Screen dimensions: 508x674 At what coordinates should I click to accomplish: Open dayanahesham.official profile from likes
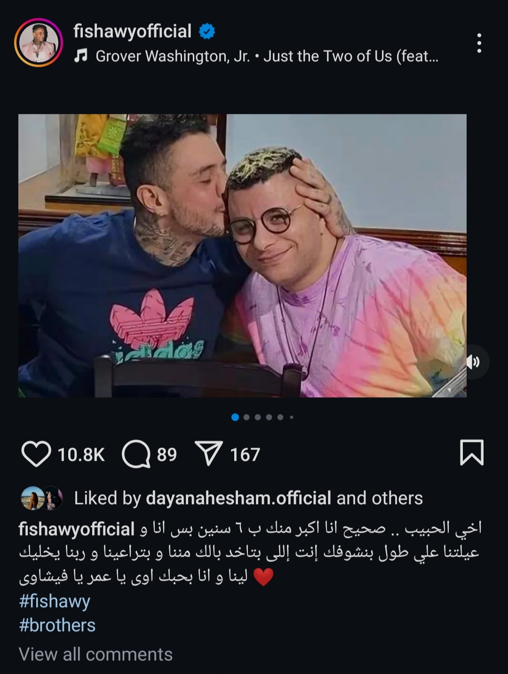click(x=238, y=498)
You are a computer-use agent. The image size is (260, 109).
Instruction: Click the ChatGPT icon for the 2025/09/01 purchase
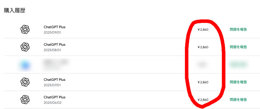(25, 30)
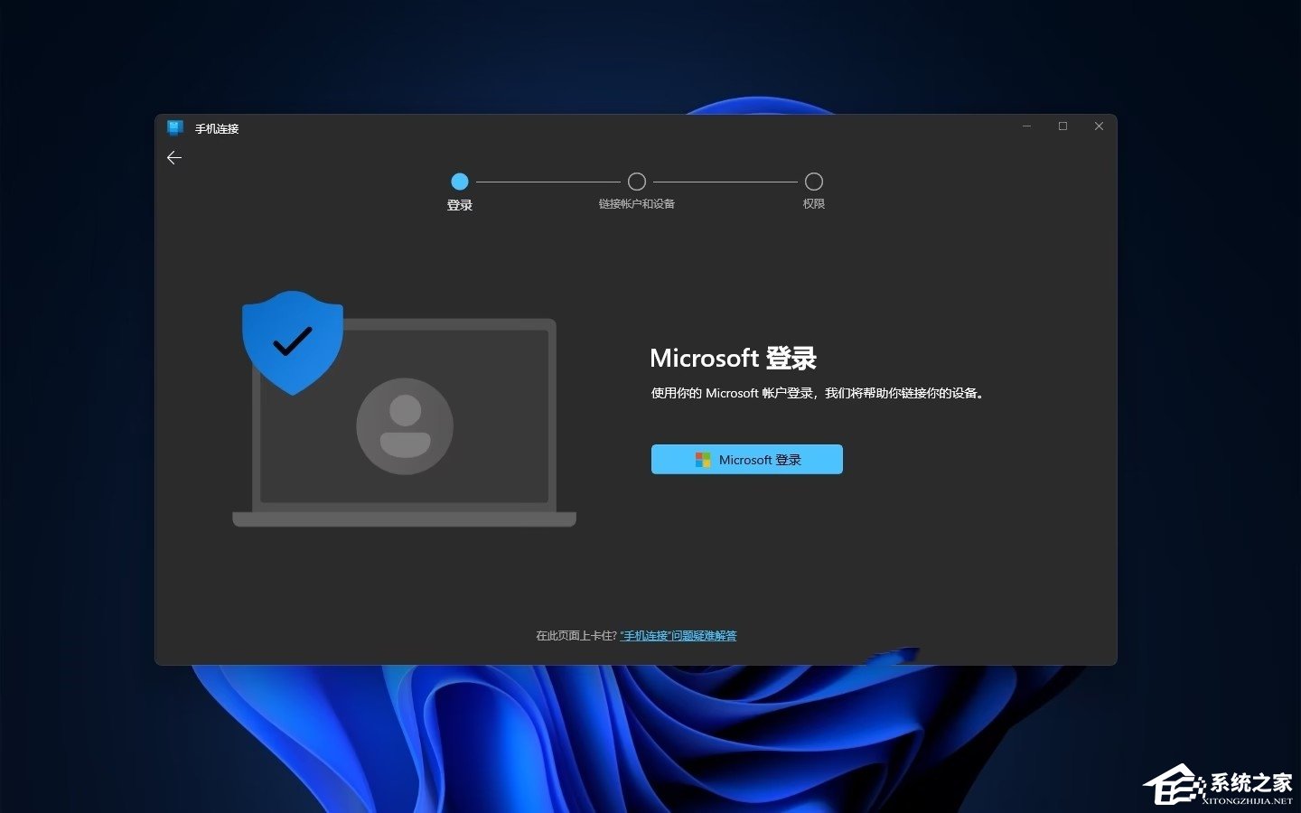The width and height of the screenshot is (1301, 813).
Task: Click the large Microsoft 登录 heading
Action: [733, 359]
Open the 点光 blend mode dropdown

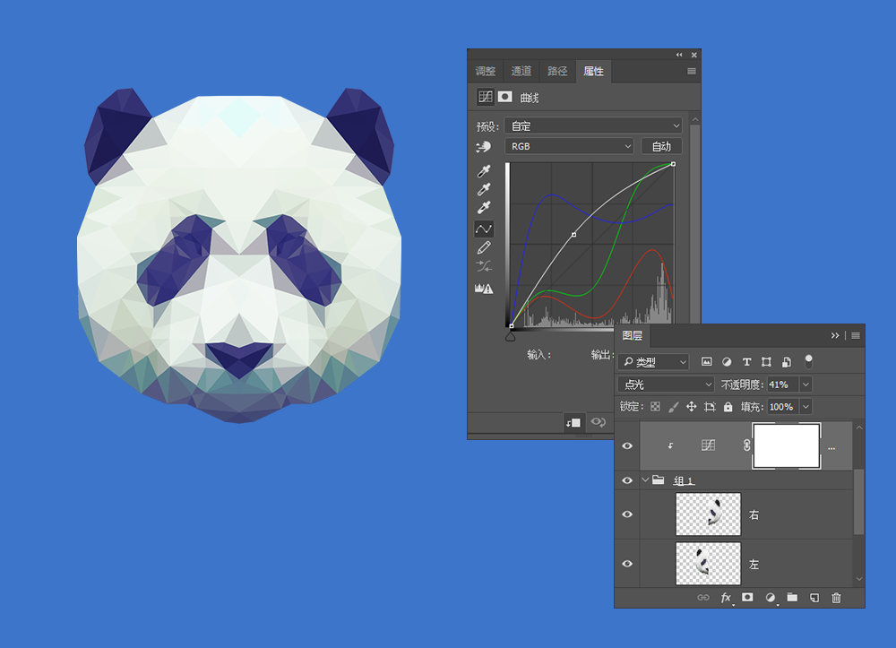click(665, 384)
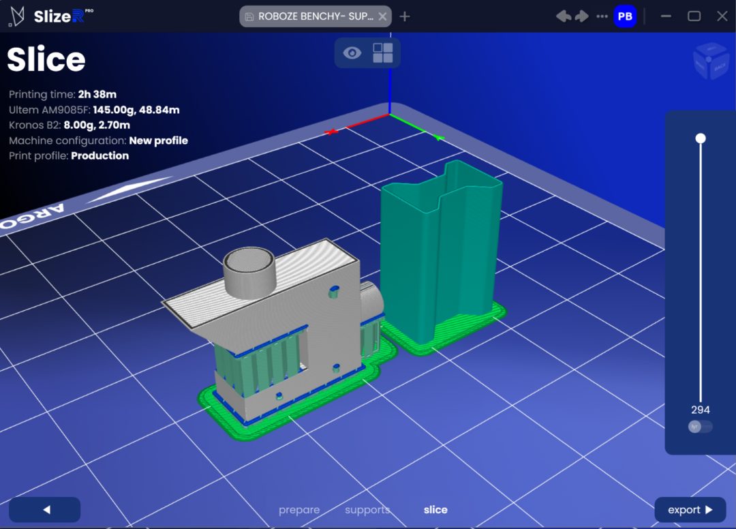736x529 pixels.
Task: Click the undo arrow in the title bar
Action: click(x=563, y=16)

* [Work to complete] Could you set down every record above exactly as written, leaving out the pictures?

* [Exercise answer]
Screen dimensions: 508x674 At what coordinates should I click to accomplish: Open dayanahesham.official profile from likes
click(x=238, y=498)
You are a computer-use agent. The image size is (260, 109).
Instruction: Click the ChatGPT icon for the 2025/09/01 purchase
(25, 30)
The width and height of the screenshot is (1301, 813).
Task: Click the large Microsoft 登录 heading
Action: [733, 359]
Open the 点光 blend mode dropdown

click(665, 384)
736x529 pixels.
Task: Click the undo arrow in the title bar
Action: click(x=563, y=16)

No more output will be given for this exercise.